▸ To do
Only the lines below from the one containing "At what coordinates" through the one containing "Viewport: 492px width, 516px height." belong in the answer, set down exactly, with the pictures left out.

▸ Data for processing
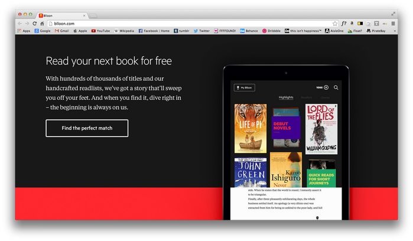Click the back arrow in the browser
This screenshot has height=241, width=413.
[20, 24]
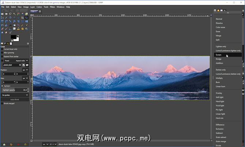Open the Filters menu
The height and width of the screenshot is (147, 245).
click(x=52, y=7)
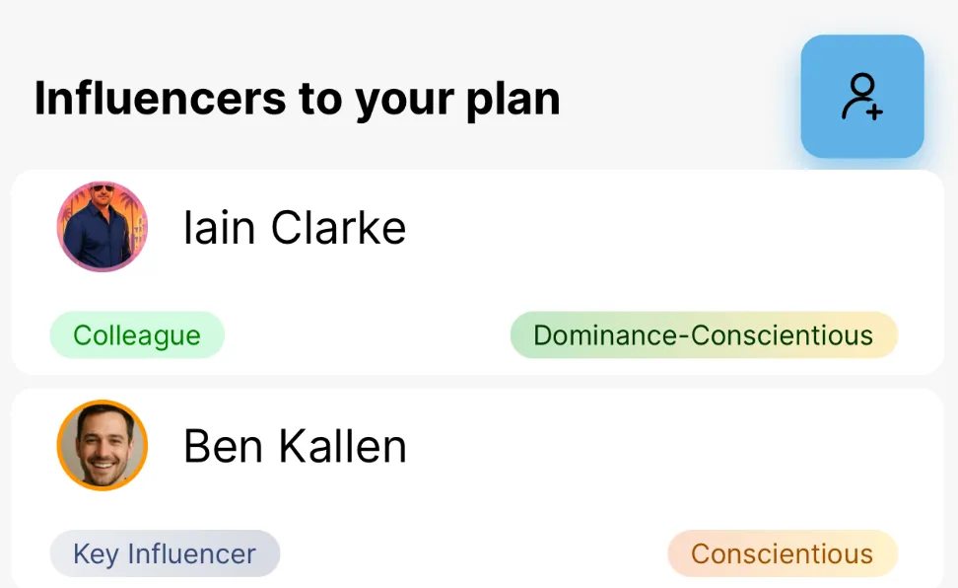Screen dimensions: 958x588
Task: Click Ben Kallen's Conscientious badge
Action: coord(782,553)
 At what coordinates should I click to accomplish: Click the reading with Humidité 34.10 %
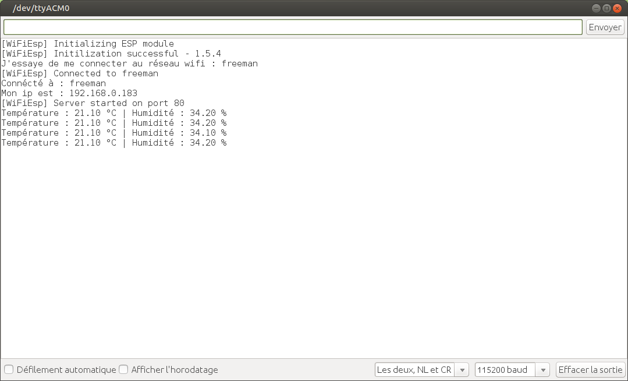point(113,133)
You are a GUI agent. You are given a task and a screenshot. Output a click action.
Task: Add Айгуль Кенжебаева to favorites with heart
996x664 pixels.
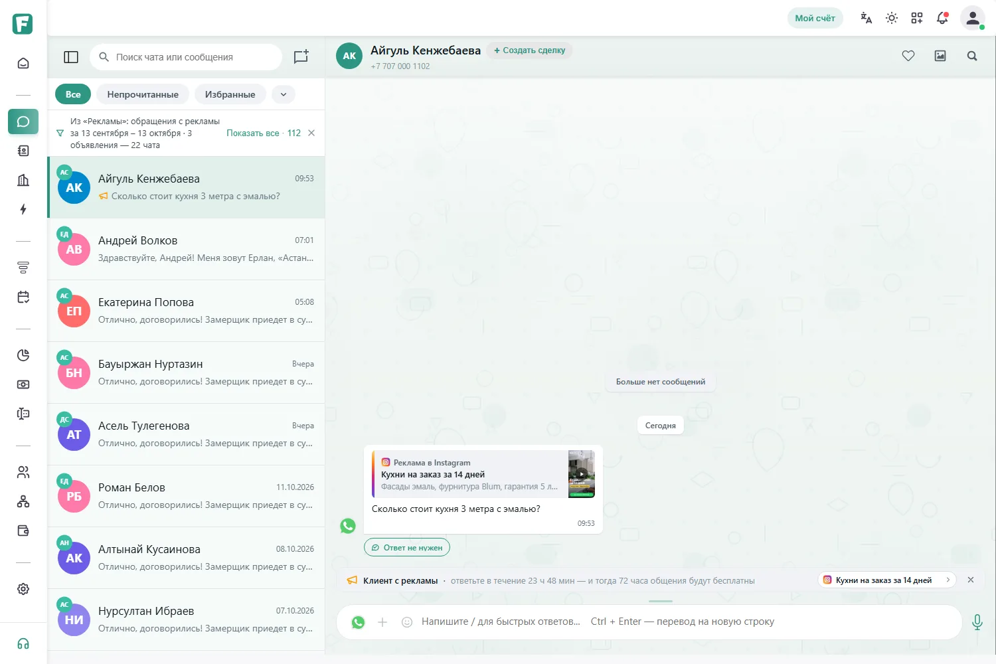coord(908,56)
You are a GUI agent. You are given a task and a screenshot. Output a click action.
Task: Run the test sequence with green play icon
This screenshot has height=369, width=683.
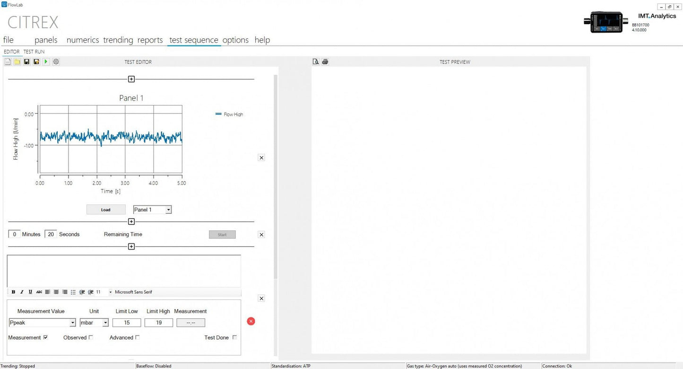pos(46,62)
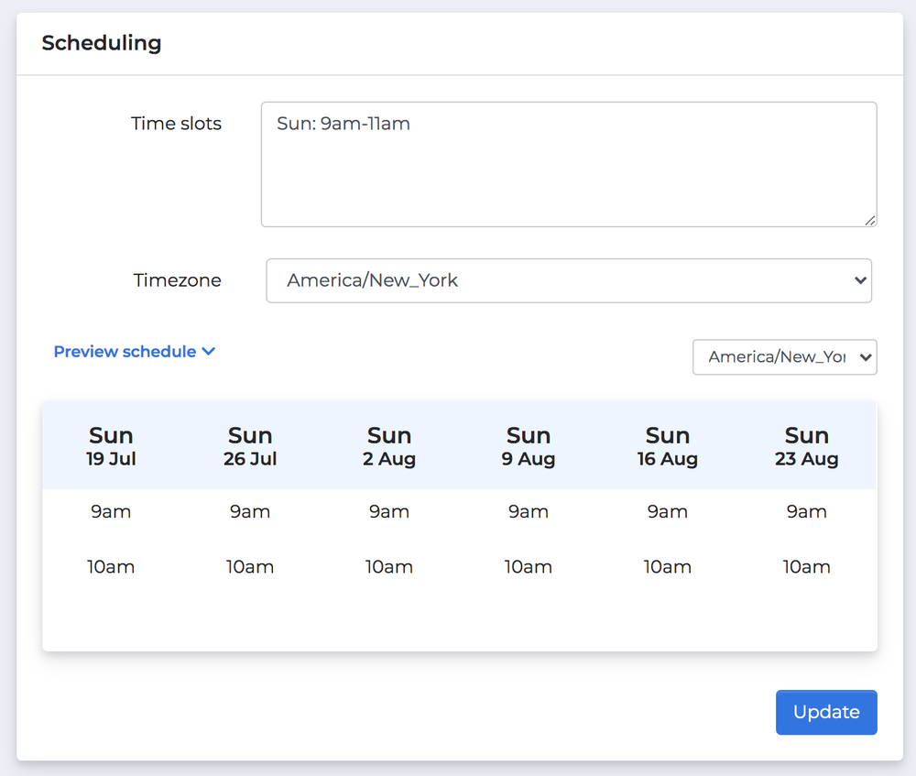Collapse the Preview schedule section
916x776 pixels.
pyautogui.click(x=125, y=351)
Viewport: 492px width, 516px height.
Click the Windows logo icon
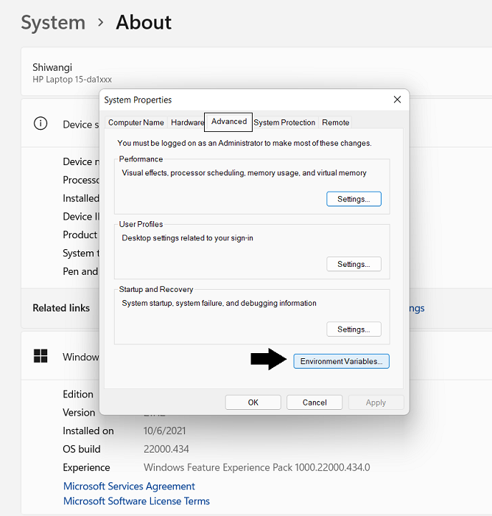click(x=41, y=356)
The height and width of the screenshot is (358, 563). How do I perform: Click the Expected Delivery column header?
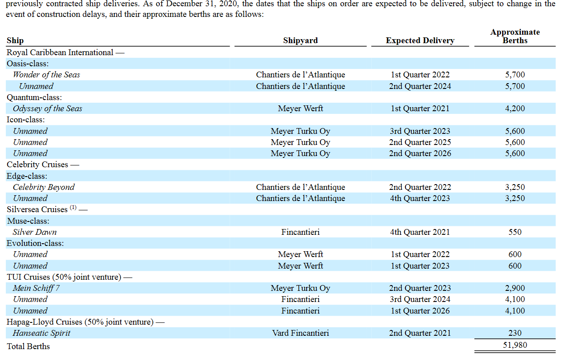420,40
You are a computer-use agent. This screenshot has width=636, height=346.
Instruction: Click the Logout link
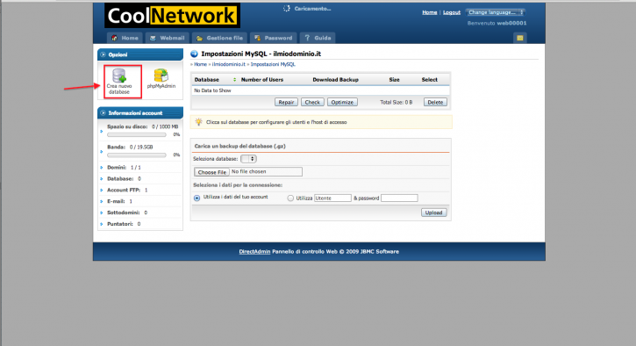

▸ Exercise output
 At what coordinates should I click to accomplish: Click the reading with Humidité 34.10 %
point(113,133)
You are a GUI agent. You are given a task and a screenshot. Output a click action.
Task: Add Айгуль Кенжебаева to favorites with heart
996x664 pixels.
coord(908,56)
You are a GUI agent. You are given a task and a screenshot. Output a click action.
Task: Run the test sequence with green play icon
This screenshot has height=369, width=683.
pos(46,62)
Collapse the Preview schedule section
916x776 pixels.
pyautogui.click(x=125, y=351)
Viewport: 492px width, 516px height.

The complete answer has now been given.